As of early 2026, no agreement had been reached among soy producers, grain traders, lawmakers, and CADE. Following changes in tax incentives introduced by the State of Mato Grosso, several global traders withdrew from the Soy Working Group, raising concerns about the potential collapse of the initiative. From an antitrust perspective, the Soy Moratorium case reflects an enforcement pattern in which sustainability-related arrangements are assessed through traditional competition law tools, particularly the framework on sensitive information sharing. This approach had already been applied in earlier cases, such as the Sustainlt case.
Sensitive information sharing also remained a relevant issue beyond sustainability. In 2025, CADE entered into cease-and-desist agreements in labor market cases involving Dow Brasil Sudeste Industrial Ltda., Monsanto do Brasil Ltda., and IBM Brasil – Indústrias Máquinas e Serviços Ltda., aimed at preventing the exchange of competitively sensitive information between employers.
Across these cases, CADE’s General Superintendence adopted a stricter analytical approach, applying a standard of proof closer to that traditionally used in cartel investigations than in other forms of collusive conduct.
Gun Jumping
CADE also updated its approach to merger notification and gun jumping enforcement, issuing interim measures, imposing fines, and entering into TCC agreements. Two cases were particularly relevant: the codeshare agreement between Gol and Azul, two of Brazil’s leading airlines, and an investigation into the creation of football leagues formed to jointly negotiate commercial and broadcasting rights for national championships.

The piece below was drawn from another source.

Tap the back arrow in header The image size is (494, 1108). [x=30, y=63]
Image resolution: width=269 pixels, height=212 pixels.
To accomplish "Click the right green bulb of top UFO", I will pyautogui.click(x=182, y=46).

In the football leagues case, CADE imposed an interim measure suspending the admission of new members after identifying indications of gun jumping. In the Gol-Azul codeshare case, CADE concluded that notification was not required at the stage at which the agreement stood, on the grounds that competitive conditions remained preserved. The authority noted, however, that should the agreement be fully implemented, notification would become mandatory and its competitive effects would be reassessed.
Conclusion
CADE had an active year in 2025, with decisions that placed competition law firmly on Brazil’s public agenda. The authority’s focus on digital markets was reflected in the Cease and Desist agreements with Apple and Google, which addressed core issues related to platform power, ecosystem governance, and contractual restrictions. At the same time, emerging topics in competition law, such as sustainability and labor markets, also featured prominently in CADE’s enforcement practice. The Soy Moratorium case, in particular, illustrates how these issues can give rise to institutional tensions, especially in relation to the Judiciary.

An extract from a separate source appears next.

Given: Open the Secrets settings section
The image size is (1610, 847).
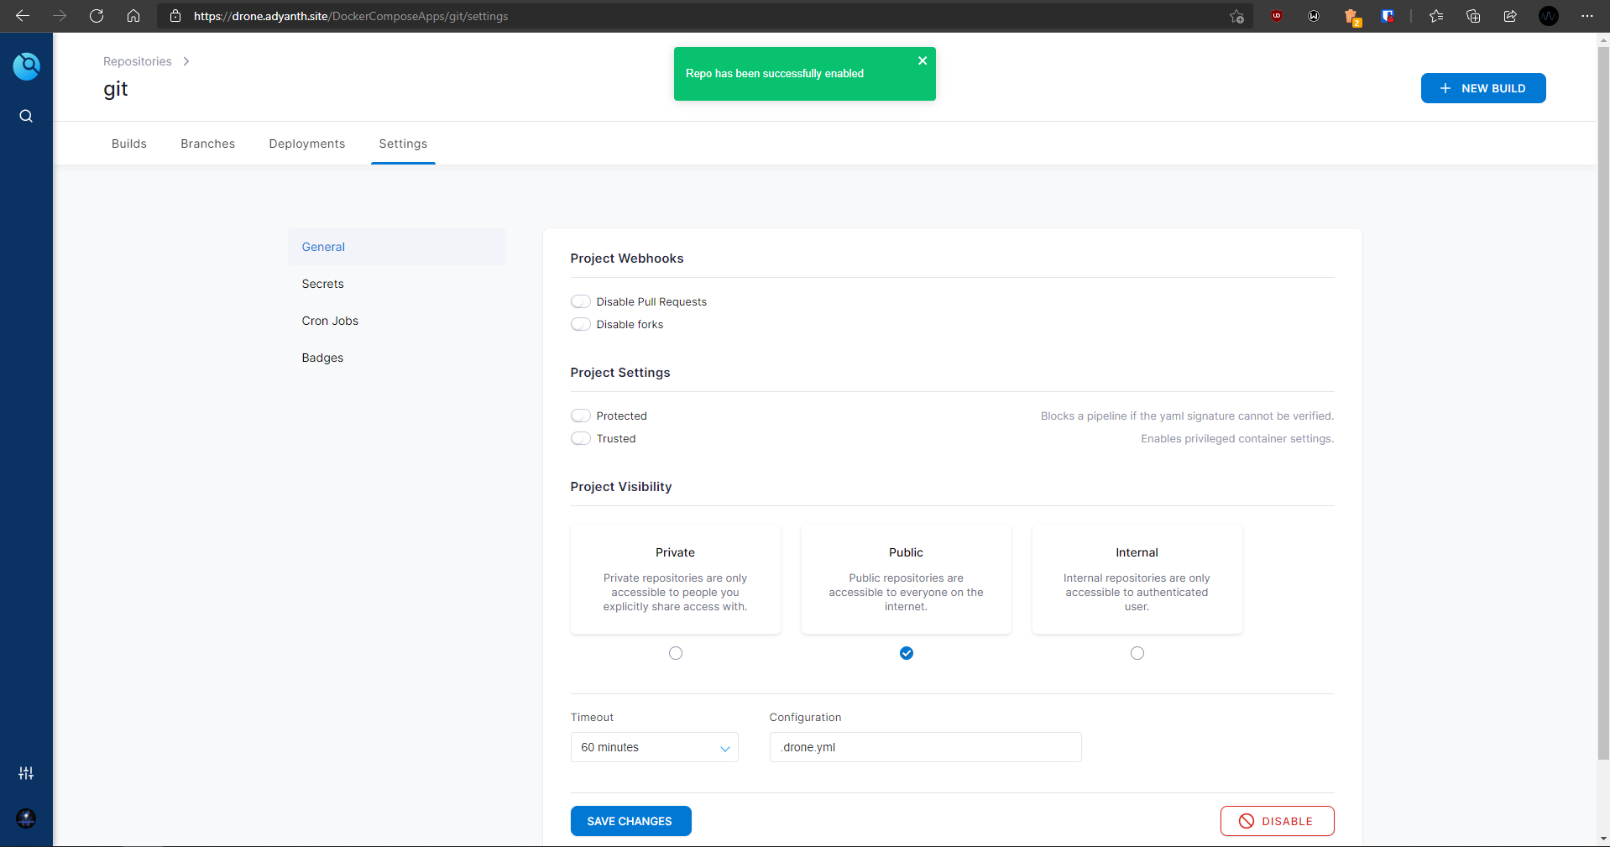Looking at the screenshot, I should [x=323, y=284].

Looking ahead to 2026, the outlook remains uncertain. Significant changes in CADE’s leadership are expected, including the appointment of a new Superintendent General and a new President of the Administrative Tribunal. In addition, should Bill No. 4,675/2025 advance through Congress and be enacted, CADE may assume new regulatory functions and operate under a redesigned institutional framework for digital markets.